Immunohistochemical visualization of newly formed quinolinate in the normal and excitotoxically lesioned rat striatum.

Intracerebral infusion of 3-hydroxyanthranilate (3HANA) rapidly increases the brain content of the endogenous excitotoxin quinolinate (QUIN). QUIN formation from 3HANA is readily prevented by coadministration of the specific 3-hydroxyanthranilate oxygenase inhibitor 4-chloro-3HANA (4-Cl-3HANA). This experimental paradigm was used to identify the cell populations which are responsible for the rapid de novo production of QUIN in the rat striatum in vivo. Rats received an intrastriatal infusion of 3HANA, alone or together with equimolar 4-Cl-3HANA, for 1 h.
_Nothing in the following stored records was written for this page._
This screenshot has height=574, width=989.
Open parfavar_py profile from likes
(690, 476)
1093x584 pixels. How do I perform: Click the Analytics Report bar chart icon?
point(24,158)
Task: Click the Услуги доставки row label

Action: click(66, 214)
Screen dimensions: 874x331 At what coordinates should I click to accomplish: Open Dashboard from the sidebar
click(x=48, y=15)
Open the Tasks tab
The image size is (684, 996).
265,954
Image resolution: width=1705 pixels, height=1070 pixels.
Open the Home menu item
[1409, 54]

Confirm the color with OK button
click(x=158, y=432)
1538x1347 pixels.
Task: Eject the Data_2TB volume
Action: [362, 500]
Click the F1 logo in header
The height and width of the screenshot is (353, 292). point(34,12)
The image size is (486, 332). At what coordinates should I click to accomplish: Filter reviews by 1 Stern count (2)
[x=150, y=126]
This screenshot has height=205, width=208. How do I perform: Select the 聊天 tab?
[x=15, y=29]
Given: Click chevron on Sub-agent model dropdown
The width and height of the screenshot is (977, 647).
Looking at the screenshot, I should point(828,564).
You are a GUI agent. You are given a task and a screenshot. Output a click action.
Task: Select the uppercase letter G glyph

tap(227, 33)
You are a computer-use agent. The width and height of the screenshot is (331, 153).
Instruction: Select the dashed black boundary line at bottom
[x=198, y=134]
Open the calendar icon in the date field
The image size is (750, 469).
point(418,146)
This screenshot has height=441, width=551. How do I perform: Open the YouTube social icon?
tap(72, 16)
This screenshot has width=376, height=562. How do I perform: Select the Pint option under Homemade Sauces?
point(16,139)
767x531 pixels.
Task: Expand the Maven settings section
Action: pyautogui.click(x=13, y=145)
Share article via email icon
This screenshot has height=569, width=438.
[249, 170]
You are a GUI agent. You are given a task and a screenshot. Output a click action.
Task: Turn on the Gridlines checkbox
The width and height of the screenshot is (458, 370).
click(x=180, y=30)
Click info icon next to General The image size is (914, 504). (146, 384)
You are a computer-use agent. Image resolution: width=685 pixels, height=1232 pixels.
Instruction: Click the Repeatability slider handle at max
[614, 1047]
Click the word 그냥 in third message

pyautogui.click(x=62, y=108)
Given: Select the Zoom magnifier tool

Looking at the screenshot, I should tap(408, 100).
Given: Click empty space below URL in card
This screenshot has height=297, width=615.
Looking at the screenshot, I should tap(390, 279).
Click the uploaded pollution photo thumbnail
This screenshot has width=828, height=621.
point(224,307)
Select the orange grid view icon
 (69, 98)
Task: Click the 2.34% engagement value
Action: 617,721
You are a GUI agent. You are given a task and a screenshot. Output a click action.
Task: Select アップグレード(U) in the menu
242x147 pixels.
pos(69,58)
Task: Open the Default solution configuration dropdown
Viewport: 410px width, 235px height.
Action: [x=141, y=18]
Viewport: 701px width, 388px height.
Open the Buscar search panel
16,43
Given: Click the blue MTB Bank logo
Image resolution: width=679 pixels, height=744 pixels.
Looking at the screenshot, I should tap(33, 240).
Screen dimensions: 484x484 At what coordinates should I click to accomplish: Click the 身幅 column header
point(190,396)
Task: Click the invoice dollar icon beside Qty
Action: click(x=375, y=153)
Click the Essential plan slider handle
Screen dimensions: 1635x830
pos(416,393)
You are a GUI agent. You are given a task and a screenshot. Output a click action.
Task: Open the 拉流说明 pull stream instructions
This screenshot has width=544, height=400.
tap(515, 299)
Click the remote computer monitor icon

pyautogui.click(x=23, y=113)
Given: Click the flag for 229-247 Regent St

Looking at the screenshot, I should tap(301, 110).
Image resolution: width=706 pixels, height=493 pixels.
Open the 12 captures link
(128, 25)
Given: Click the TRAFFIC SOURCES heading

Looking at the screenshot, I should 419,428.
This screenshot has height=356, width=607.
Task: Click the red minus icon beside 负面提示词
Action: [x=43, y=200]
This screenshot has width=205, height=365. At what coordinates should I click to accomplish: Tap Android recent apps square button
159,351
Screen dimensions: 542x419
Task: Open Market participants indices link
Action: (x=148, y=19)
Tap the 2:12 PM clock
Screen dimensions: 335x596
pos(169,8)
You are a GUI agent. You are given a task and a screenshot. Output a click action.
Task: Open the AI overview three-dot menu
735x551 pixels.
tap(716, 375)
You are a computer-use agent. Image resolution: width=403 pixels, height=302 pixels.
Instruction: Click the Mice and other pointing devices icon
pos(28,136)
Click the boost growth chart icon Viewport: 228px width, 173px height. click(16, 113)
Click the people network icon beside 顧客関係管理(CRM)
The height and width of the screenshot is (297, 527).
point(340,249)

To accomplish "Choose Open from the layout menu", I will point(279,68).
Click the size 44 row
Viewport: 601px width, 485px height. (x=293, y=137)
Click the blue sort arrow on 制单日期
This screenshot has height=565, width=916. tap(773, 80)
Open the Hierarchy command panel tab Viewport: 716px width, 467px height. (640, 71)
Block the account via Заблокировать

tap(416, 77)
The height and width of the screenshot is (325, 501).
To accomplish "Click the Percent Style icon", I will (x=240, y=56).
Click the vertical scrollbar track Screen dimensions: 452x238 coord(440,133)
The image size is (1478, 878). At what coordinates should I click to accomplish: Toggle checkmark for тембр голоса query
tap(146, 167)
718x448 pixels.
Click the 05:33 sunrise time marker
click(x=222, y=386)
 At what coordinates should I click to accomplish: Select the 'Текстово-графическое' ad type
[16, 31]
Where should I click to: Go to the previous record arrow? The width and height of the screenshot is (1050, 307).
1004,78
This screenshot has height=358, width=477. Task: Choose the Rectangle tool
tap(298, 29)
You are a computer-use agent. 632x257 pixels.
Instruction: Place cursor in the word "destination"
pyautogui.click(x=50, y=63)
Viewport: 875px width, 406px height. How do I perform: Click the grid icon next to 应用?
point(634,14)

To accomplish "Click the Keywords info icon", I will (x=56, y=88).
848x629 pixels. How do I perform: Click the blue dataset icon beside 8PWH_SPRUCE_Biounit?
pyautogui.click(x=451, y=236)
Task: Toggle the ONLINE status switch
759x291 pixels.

Striatal QUIN immunoreactivity (ir) was assessed immunohistochemically, using an antibody against protein-conjugated QUIN. This antibody displayed no significant crossreactivity with compounds structurally or functionally related to QUIN. QUIN-ir cells were detected after infusion with ≥300 µM 3HANA, but not in naive striata or after co-infusion of 4-Cl-3HANA. Cellular staining was also abolished by preabsorption of the antibody with protein-conjugated QUIN. In the normal striatum, QUIN-ir was detected exclusively in cells of an apparent microglial morphology. When examined in the excitotoxically lesioned striatum, 3HANA-induced QUIN-ir localized exclusively to OX42-ir cells of an activated microglial/macrophage morphology. These data indicate that microglia and macrophages are the major source of QUIN in the rat striatum when hyperphysiological concentrations of 3HANA are used to drive QUIN synthesis. Comparison with earlier biochemical and immunohistochemical studies suggests that the enzyme responsible for microglial QUIN production is a distinct 3-hydroxyanthranilate oxygenase with high capacity and low affinity for 3HANA.